> _DATA RECORDS_
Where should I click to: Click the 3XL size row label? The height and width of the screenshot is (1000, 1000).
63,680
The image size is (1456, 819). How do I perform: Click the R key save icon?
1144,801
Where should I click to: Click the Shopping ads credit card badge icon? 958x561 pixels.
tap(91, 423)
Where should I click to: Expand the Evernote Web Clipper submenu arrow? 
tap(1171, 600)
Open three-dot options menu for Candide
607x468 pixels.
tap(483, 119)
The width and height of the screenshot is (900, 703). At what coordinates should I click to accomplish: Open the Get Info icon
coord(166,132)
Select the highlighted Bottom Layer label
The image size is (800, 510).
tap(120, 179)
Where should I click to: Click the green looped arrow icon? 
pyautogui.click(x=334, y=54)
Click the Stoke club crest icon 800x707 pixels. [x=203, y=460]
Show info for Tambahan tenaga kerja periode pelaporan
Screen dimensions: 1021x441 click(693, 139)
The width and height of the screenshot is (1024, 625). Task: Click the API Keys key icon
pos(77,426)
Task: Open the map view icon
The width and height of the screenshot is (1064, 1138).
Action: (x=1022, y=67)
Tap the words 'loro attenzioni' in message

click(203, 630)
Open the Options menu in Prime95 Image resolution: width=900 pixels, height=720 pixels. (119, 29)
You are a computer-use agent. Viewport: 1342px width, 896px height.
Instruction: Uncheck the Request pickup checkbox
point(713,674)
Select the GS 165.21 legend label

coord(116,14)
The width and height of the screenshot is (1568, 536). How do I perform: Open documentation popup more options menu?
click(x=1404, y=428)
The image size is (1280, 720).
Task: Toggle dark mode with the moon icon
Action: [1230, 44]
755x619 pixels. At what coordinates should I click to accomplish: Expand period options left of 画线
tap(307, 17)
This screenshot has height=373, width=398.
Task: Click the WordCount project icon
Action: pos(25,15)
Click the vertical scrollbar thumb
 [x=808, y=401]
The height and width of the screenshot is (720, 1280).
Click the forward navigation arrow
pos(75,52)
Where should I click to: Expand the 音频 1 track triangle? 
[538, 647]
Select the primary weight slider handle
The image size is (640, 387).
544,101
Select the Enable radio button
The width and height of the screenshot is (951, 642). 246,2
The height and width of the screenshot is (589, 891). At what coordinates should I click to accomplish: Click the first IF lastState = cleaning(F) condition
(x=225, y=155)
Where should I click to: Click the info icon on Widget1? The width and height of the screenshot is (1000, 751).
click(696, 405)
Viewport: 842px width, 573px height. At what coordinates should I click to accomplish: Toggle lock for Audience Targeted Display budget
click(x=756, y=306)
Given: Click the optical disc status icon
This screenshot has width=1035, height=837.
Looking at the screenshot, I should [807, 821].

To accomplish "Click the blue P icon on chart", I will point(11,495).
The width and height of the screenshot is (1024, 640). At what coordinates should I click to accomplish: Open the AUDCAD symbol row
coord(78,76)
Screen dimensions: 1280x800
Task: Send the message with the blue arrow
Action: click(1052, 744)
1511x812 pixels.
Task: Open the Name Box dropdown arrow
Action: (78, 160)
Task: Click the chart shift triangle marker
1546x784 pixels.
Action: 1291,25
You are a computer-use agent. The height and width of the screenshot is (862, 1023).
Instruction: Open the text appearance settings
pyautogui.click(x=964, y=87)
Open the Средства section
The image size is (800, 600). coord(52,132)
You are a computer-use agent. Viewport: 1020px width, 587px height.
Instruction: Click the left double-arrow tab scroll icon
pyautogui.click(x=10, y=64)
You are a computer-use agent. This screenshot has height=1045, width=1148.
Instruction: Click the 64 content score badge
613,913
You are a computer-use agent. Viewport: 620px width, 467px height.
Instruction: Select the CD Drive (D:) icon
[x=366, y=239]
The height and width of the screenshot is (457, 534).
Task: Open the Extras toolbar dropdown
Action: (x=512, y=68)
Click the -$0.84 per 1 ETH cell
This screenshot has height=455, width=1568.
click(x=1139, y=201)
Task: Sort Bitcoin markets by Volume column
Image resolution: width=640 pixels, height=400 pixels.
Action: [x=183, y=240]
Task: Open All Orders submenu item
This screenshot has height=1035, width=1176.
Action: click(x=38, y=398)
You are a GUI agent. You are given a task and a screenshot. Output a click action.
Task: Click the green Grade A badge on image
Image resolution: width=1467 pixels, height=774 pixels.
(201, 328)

> _TASK ITEM_
When every line of the listing has been checked for the string "chart", give only the number of lines that contain it.

> _RESPONSE_
2